Loop performance

Hi and thanks for a very nice ETL tool KNIME.

I have run into performance issue in where I loop over around 70k rows which have columns from date and to date. For each row i create rows of date ranges of months. usually 1,2 or 3 months. The final table will be around 150k rows. For this I use a Table row to variable loop start and create date and time range and loop end nodes. I have experienced that every iteration is slow and the whole task slow down over time. I dont expect this computation to be over a minute. What could i do to solve this?

Best regards
Ludvig

Hi @ludvig_olsson and welcome to the KNIME Community Forum,

Is it possible for you to provide an example input and output dataset for more clarification?

1 Like

Hi @ludvig_olsson , welcome!

Loop processing in KNIME is always going to be significantly slower than non-loop alternatives, and I wonder if it might be possible in your case to find an alternative to the loop.

As @armingrudd says, having a sample of your data and also an idea of exactly what you need to do within the loop would be useful, because it isn’t possible to give specific advice without that, and in some cases, I realise that there is no alternative but to run it as a loop, and go grab a coffee!

I have put together here a workflow which demonstrates the difference in processing time for a loop that does nothing (70000 times) , versus a loop that creates 2 rows for each existing row (70000 times) vs a non-loop branch that produces the same result as the middle loop, by using alternative nodes. In this case it uses the “one row to many” node, which can generate additional rows for each existing row in the table. I wonder if that particular node could help you?

At the end of this, the middle branch and lower branch have each returned 210,000 rows. The top branch has returned nothing, because it is an empty loop for comparison purposes.

I have also incorporated a component I wrote that records a timestamp at different places so we can get a simple total elapsed time in seconds for each branch.

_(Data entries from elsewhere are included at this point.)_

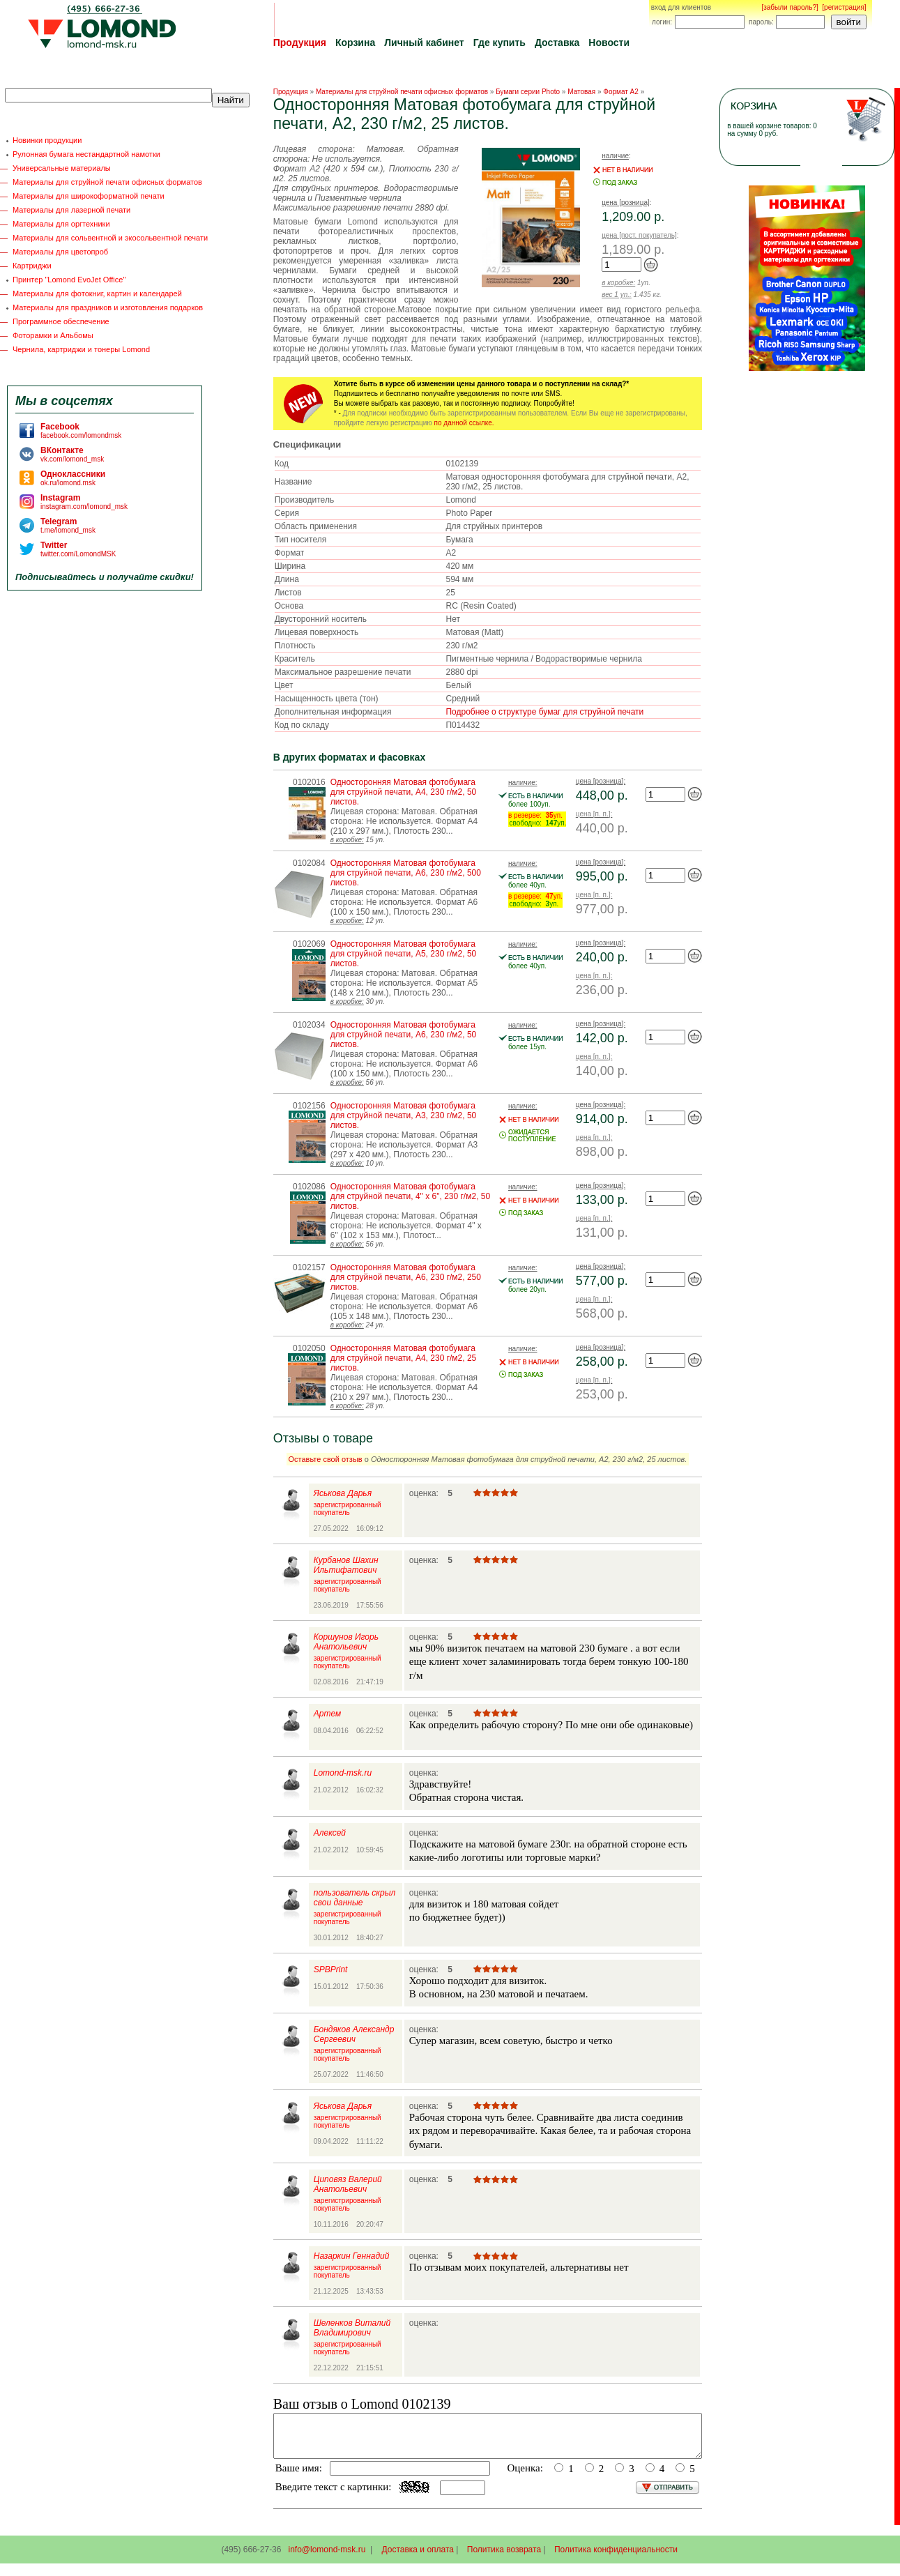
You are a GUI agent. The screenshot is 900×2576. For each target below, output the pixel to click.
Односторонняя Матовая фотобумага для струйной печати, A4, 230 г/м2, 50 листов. (403, 792)
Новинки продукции (47, 140)
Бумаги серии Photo (528, 92)
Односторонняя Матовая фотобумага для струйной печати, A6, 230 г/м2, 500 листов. (405, 872)
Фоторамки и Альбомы (53, 335)
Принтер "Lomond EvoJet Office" (69, 279)
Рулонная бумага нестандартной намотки (86, 154)
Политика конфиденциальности (616, 2558)
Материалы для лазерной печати (71, 210)
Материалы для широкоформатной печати (89, 196)
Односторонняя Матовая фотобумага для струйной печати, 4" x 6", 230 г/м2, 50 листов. (410, 1196)
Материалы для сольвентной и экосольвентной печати (110, 238)
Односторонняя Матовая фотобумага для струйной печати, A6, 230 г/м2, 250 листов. (405, 1277)
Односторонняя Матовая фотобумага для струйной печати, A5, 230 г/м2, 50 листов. (403, 953)
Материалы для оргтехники (61, 224)
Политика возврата (504, 2558)
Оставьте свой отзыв (326, 1459)
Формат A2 (621, 92)
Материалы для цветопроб (60, 251)
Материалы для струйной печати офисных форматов (107, 182)
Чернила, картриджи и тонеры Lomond (81, 349)
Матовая (581, 92)
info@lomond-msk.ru (326, 2558)
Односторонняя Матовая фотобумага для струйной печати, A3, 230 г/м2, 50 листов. (403, 1115)
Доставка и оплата (418, 2558)
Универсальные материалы (62, 168)
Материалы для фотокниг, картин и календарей (97, 293)
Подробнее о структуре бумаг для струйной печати (544, 712)
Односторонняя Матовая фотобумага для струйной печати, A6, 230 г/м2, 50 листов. (403, 1034)
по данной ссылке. (464, 423)
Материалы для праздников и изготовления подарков (108, 307)
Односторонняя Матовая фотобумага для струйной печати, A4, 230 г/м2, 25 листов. (403, 1358)
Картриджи (32, 265)
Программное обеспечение (61, 321)
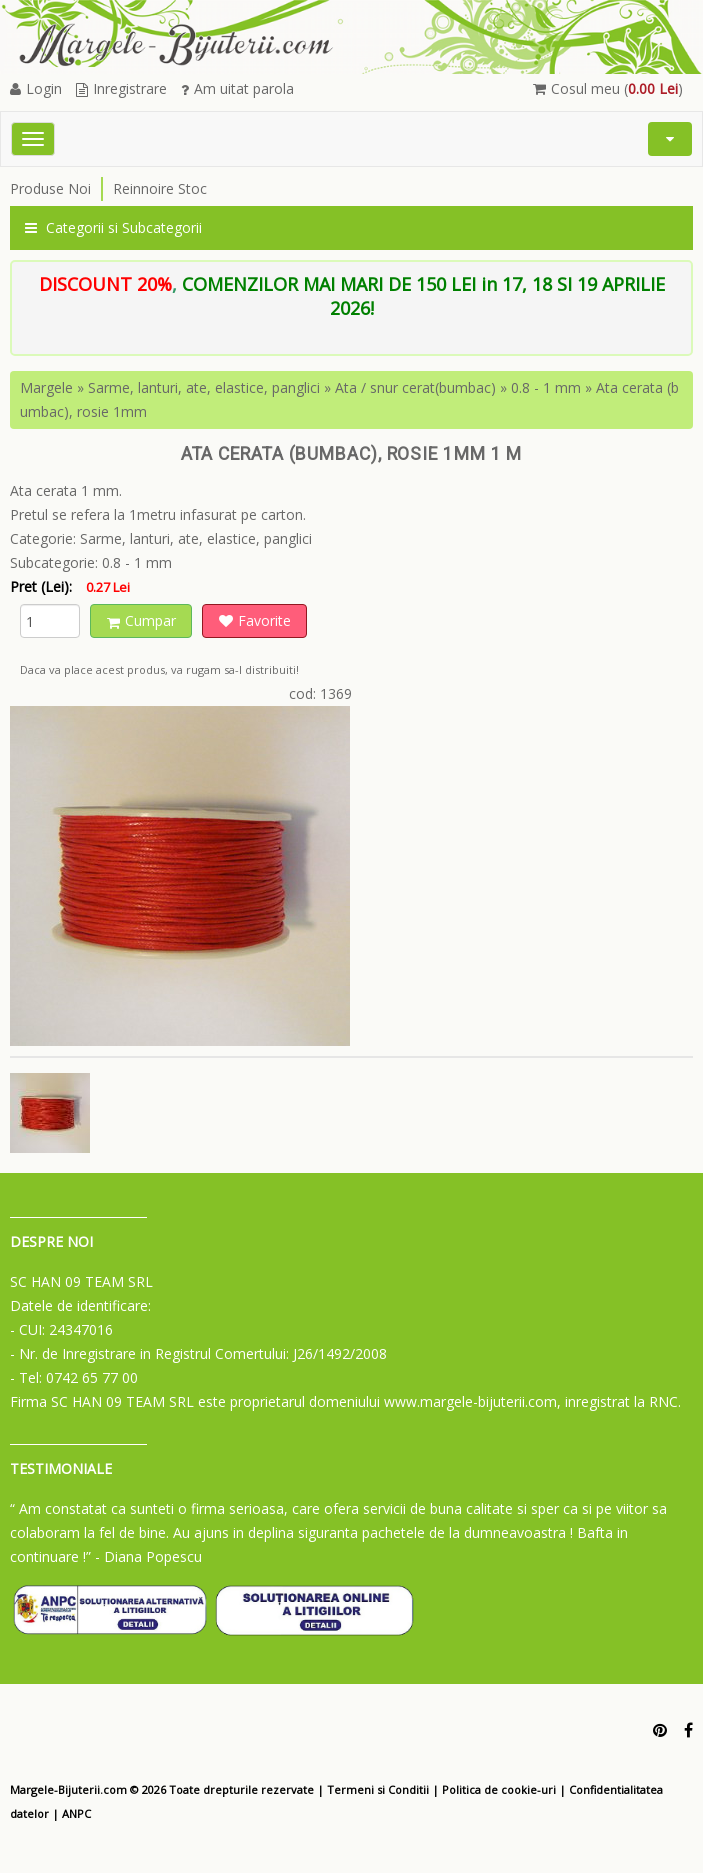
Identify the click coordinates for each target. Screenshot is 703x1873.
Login (36, 88)
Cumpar (141, 620)
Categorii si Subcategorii (113, 227)
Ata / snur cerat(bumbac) (415, 387)
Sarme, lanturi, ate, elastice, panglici (204, 387)
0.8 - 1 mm (546, 387)
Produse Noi (50, 188)
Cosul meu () (608, 88)
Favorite (255, 620)
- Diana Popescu (148, 1556)
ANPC (76, 1813)
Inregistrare (121, 88)
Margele (46, 387)
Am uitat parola (237, 88)
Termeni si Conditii (378, 1789)
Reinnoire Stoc (160, 188)
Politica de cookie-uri (499, 1789)
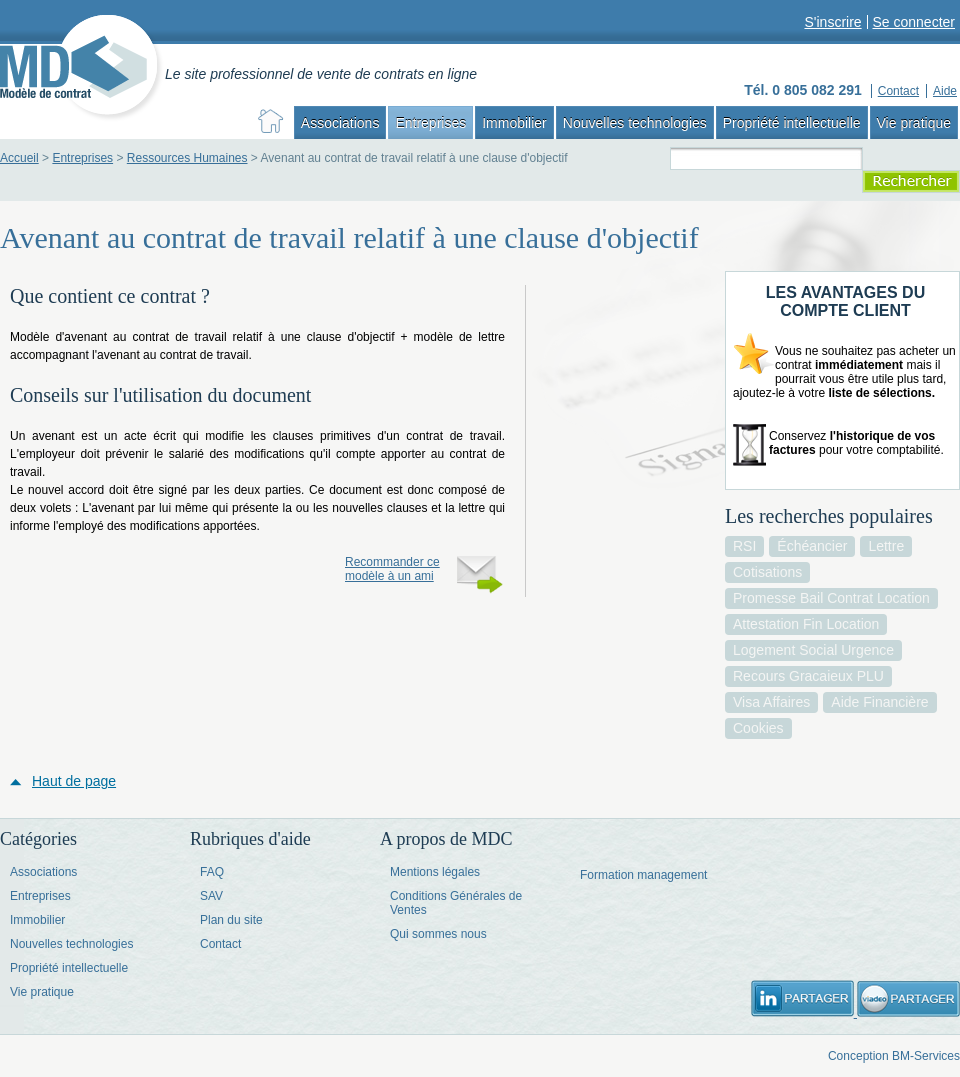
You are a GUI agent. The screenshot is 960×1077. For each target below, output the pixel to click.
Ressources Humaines (187, 158)
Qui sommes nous (438, 934)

When this finished running, the results on my laptop were as follows:

The lower branch has generated 210,000 rows from 70,000 in about 1 second.
The loop that did nothing but iterate, took over 200 seconds (to achieve nothing!)
The loop that iterated to create the same 210,000 rows that the non-loop version achieved took well over 400 seconds to do it.

I recognise that in this workflow, the processing of the loops was occurring concurrently and a true figure would be better achieved by running each in isolation but they still give good comparative results.

As with all programming constructs, loops should be avoided whenever possible (excepting that sometimes a performance hit to improve understandability/maintainability is reasonable), especially where large numbers of iterations are involved as they scale badly, but as I said, it may be that in your case it cannot be avoided. So if you are able to provide some idea of the logic contained within your loop, it may be possible for somebody to think of an alternative that removes or reduces the need for the loop.

It would be interesting for system-comparison purposes to know how fast this demo workflow completes on your system, as mine is on a not-particularly fast laptop.

2 Likes

This topic was automatically closed 90 days after the last reply. New replies are no longer allowed.